#### Text block:
The National Institute of Dental and Craniofacial Research (NIDCR) has awarded GreenMark Biomedical a $1.5 million Phase II Small Business Innovation Research (SBIR) grant to further develop its patented nanoparticle-based dental technology for detecting early stage dental caries that could be treated noninvasively without fillings or surgery.
The two-year project involves collaboration with dental and biomaterials experts at the University of Michigan, Creighton University, Tufts University, and the University of Colorado. GreenMark’s technology uses bioresorbable starch-based nanoparticles that degrade into harmless materials by the time the patient leaves the dental office.
“Effective management of dental caries, which affects well over 90% of the world’s population, is characterized by detection of early lesions and accurate diagnosis of caries activity,” said Brian Clarkson, BChD, LDS, MS, PhD, professor with the Department of Cariology, Restorative Sciences and Endodontics, at the University of Michigan School of Dentistry.

#### Given data:
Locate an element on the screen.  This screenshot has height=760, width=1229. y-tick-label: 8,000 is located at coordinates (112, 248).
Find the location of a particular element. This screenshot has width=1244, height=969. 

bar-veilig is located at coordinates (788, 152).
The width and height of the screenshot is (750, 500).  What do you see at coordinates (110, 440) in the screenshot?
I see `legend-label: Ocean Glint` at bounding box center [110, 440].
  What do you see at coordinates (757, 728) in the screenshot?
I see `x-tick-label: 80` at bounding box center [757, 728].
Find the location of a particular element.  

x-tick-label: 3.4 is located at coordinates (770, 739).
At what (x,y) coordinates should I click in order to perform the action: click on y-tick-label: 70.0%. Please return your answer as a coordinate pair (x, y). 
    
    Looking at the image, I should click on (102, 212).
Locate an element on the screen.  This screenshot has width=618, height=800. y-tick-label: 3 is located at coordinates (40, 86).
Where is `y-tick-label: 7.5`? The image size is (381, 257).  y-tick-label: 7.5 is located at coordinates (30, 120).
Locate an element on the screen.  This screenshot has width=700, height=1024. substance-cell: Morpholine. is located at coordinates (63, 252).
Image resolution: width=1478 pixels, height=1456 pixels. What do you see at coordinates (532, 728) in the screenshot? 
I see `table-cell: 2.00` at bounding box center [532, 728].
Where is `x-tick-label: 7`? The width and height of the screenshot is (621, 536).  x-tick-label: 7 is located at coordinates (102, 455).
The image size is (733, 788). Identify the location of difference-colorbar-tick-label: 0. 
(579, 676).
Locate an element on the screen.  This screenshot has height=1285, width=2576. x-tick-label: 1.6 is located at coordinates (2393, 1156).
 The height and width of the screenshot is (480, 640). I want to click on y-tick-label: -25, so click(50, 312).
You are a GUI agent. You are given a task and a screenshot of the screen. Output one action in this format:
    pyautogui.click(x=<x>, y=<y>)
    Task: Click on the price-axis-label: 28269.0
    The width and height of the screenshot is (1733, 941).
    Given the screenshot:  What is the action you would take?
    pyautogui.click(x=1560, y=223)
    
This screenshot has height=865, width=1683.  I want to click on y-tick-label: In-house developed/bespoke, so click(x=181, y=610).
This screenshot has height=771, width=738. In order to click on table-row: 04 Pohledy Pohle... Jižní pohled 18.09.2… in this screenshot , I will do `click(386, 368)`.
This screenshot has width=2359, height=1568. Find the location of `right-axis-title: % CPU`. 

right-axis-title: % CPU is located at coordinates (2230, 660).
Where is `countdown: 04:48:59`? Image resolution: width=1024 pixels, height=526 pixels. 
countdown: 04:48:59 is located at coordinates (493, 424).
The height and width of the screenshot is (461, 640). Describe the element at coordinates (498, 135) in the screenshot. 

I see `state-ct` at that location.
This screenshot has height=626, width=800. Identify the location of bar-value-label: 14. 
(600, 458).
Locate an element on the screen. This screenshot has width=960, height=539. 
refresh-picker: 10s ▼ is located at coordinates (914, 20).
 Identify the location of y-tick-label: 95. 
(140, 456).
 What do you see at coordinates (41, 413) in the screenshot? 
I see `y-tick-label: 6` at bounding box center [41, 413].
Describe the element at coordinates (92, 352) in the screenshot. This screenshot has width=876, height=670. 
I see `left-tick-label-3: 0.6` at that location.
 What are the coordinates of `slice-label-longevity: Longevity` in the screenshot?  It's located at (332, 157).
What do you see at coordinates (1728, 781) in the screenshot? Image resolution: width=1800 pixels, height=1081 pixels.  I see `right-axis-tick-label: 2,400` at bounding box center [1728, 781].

#### Task directions:
Translate this sentence from the grant announcement into Spanish: "GreenMark’s technology uses bioresorbable starch-based nanoparticles that degrade into harmless materials by the time the patient leaves the dental office."

#### Finished exercise:
La tecnología de GreenMark utiliza nanopartículas biorreabsorbibles a base de almidón que se degradan en materiales inofensivos para cuando el paciente sale del consultorio dental.